Three candidates vie for Pinellas School Board’s Dist. 1 seat
Tampa Bay Times | Megan Reeves | May 20, 2020
Incumbent Joanne Lentino has withdrawn from the race, opening the way for new faces.
Three candidates have announced they are running for the District 1 seat on the Pinellas County School Board, including two educators and a Navy veteran who now works as an art director.
The field will not include incumbent Joanne Lentino, who withdrew from the race in February, Supervisor of Elections records show.
Single-member seats for Districts 4 and 5 are up for election this year, too, and incumbents Eileen Long and Carol Cook have filed to keep them.
For District 1, the candidates, all from St. Petersburg, bring varying experience. But all three say they have a passion for education and have worked in or for schools.
Victor L. Connelly announced his candidacy in July. After a long career in education, he works as a substitute teacher for special needs students in Pinellas schools, according to school district records.
Connelly, 72, is from Michigan and comes from a family of educators with about 170 years of teaching experience combined, he said.
“I have the experience and past knowledge of education,” he said in an interview this week. “It’s been my whole life, and I want to come in now and improve as much as I can.”
Connelly moved to Daytona Beach in 1980, taking a job as a public middle school English teacher and basketball coach. He taught in traditional classrooms, at a juvenile detention center and in a halfway house for at-risk boys.
Later, he taught community college classes in English, speech, history and GED-preparation. Then he became certified to teach students with special needs and moved to teaching in high school before returning to middle school.

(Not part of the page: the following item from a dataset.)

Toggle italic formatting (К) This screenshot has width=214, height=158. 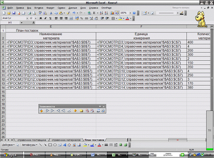(45, 18)
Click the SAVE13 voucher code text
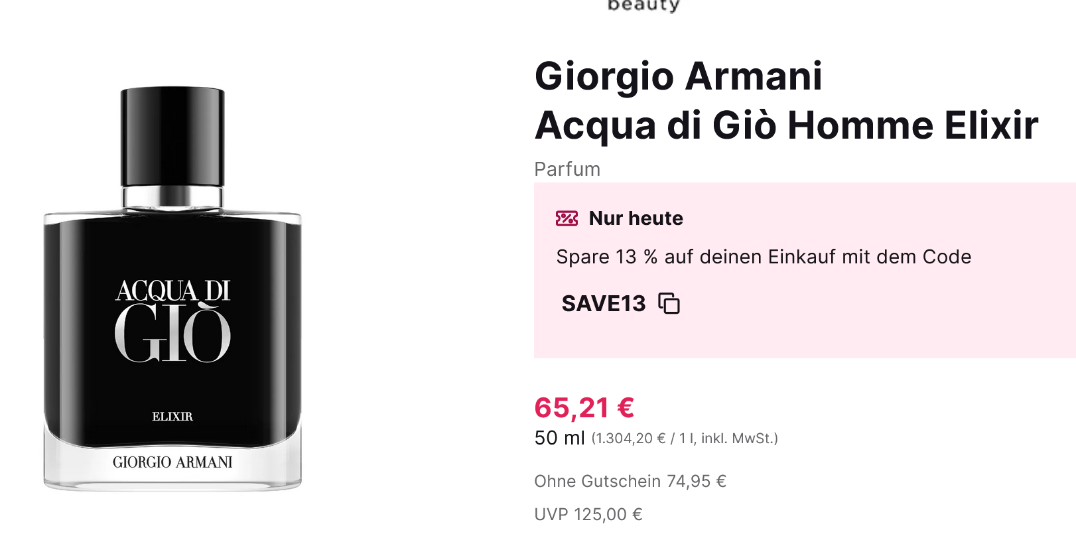The image size is (1076, 546). [x=603, y=303]
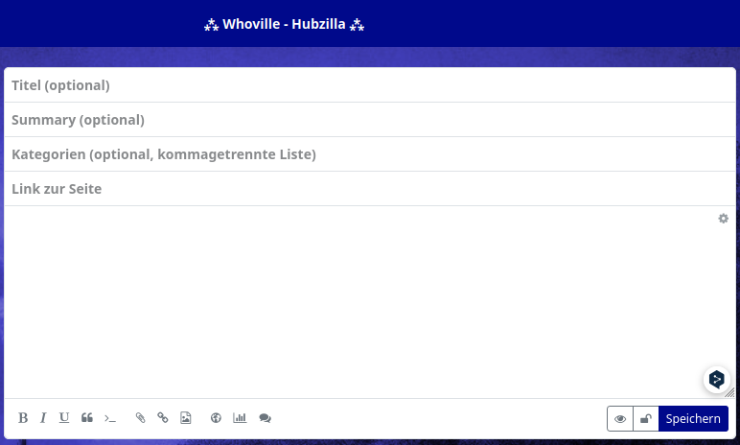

After retiring from the Volusia County School District in 2012, Connelly moved to St. Petersburg in 2017 to become a substitute teacher. In that role, he has worked in about 60 of Pinellas’ public schools, he said, and is a member of the district’s advisory committee for exceptional student education.
As a School Board member, Connelly said he would want to address discipline disparities in Pinellas schools and ensure policies are standardized across the district.
Stephanie G. Meyer, a 38-year-old teacher at the private Keswick Christian School in St. Petersburg, joined the District 1 race in October. It is her first year as an educator after a long career in sales and marketing, and she teaches middle school history.
Meyer, a mother of two students at Keswick, grew up in Pinellas, where her mother taught in public school for 37 years, she said.
“I have long since had a passion for education,” Meyer said in an interview this week, adding that her background in business and connection to the community make her a perfect fit for the School Board.
The most pressing issue she wants to tackle is figuring out what education should look like as families continue to move through the coronavirus pandemic. “Now that we’ve integrated technology for distance leaning, how can we better prepare for the future?” she asked.
Meyer said she also would push for higher teacher pay as a School Board member, and pointed out that she is the only full-time educator running.
Laura Hine, executive director of The James Museum of Western & Wildlife Art in St. Petersburg, is the third candidate for District 1. She announced her candidacy last month.
Hine, 44, is a Tampa native who came up through Hillsborough County public schools, she said. She went on to earn a bachelor’s degree in aerospace engineering from the U.S. Naval Academy, then a master’s in business administration from the University of South Florida St. Petersburg.
She served as a U.S. Navy officer, then worked as a general contractor before taking a job at the James Museum in 2015. Her husband, Hank Hine, is the executive director of the Salvador Dalí Museum, and they have two children together.
Hine got involved in public education issues in 2015, when her son was about to start kindergarten. She noticed hardly any of her neighbors sent their children to the low-rated neighborhood school, North Shore Elementary. They opted for private schools and far-away magnet schools instead.
“I thought, why doesn’t anyone go there?,” she said in an interview. Then she set a meeting with the principal and soon, Friends of North Shore Elementary, a nonprofit aimed at supporting the school, was born.
Hine said she isn’t opposed to school choice, but she believes in lifting up traditional neighborhood schools like North Shore. She said Pinellas’ racial and economic achievement gaps must be addressed, too.
“It’s just not enough that we have a few great magnet schools because a child shouldn’t have to win a lottery to have a great education,” she said. “I’m pro all schools. I want them all to be great.”